The list of health benefits associated with a diet centered around plant-based foods goes on and on. If we could put all those together in one pill, we’d have a blockbuster drug. But it wouldn’t be as colorful or delicious as the prescription you can fill at a farmers’ market. So why do most Americans still fall woefully short on the optimal number of servings of fruits and vegetables—between 5 and 9 a day, depending on how many calories you consume?
There are many reasons, of course. But the leading one, I think, is that the choices closest at hand are those from fast-food outlets. And in some places, those are just about the only choices.
That’s why bringing the market to the medical center proved to be so powerful. If you make healthy food available and visible, people will try it. It’s a little like putting a bowl of fruit front and center in the kitchen so you or your children will grab an apple or a peach for a snack—except in this case we’ve put an entire farmers’ market on the street where people come and go. And we know at least some people are eating more healthy food as a result. In 2005 we conducted a survey and found that of our repeat market customers, 71 percent said they were eating more fruits and vegetables. Sixty-three percent were eating new and different fruits and vegetables.

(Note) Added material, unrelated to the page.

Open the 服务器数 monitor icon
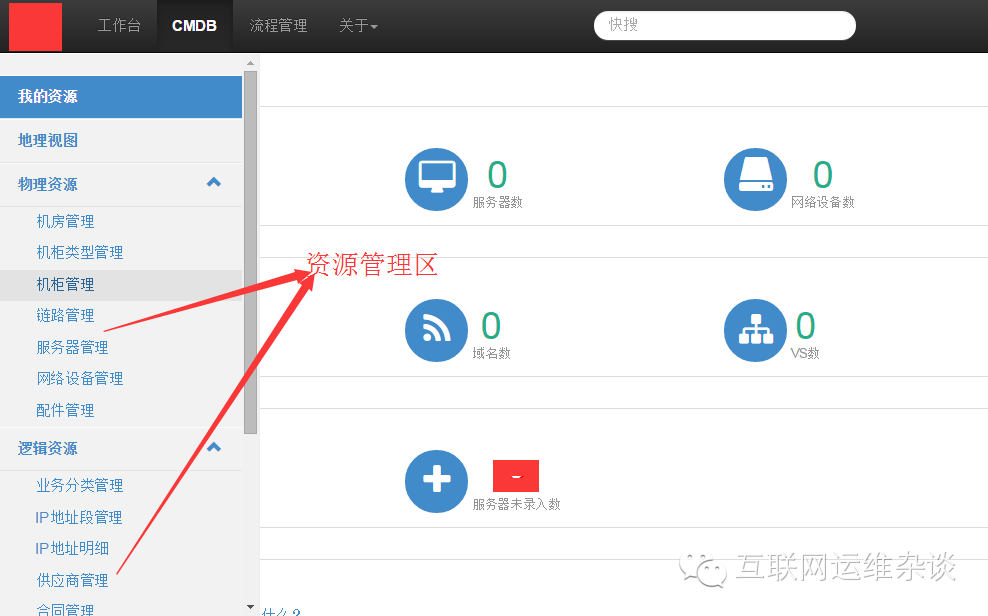The width and height of the screenshot is (988, 616). coord(436,179)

Convenience is part of what our market offers. But I think people caught the spirit of it for another reason. It’s one thing for your primary-care doctor to say, “You know, you really should be eating a healthier diet.” But it’s a lot more convincing when your medical center hosts a farmers’ market where you can fill a bag with fresh, delicious produce. Our market proved that we, as doctors, not only talk the talk, we walk the walk. And that goes a long way toward convincing people—not just patients but everyone in our community—that we really believe in the importance of making healthy food choices.
Encouraging people to shop at farmers’ markets also encourages them to cook, and I firmly believe that’s another key to good health. When you prepare your own meals, it’s much easier to take charge of exactly what you eat. Take the example of salt. Too much of it can raise blood pressure, which in turn increases the risk of heart disease and stroke. Where does most of the salt in the average diet come from? Processed foods. When people cook their own food (as opposed to relying on these processed foods), they typically consume less salt without even having to think about it.
Also, when you’re in charge of the menu, you can easily serve a more modest-sized portion of meat and add extra servings of fresh vegetables to a salad or a stir-fry, for example. You can also make smart choices, such as serving a whole grain like quinoa or brown rice instead of a refined grain like white rice. You can experiment, as my wife and I have, with fruits and vegetables you weren’t familiar with and might just learn to love.
I’ll admit, we’ve been lucky that our son, who trained as a professional chef before enrolling in medical school, taught us some tricks of his trade. When he was home for the summer, we cooked as a family nearly every night and had the tastiest meals I’ve ever enjoyed. My son showed us how to wield a chef’s knife correctly and how to slice and dice quickly. You don’t need to go to culinary school to cook at home, of course. And if you want to learn more, many larger farmers’ markets are sponsoring cooking classes. Even if yours doesn’t, it is a great place to meet other people who truly love good food—a place where you’re more likely to learn about how to choose, store and prepare produce than almost anywhere else.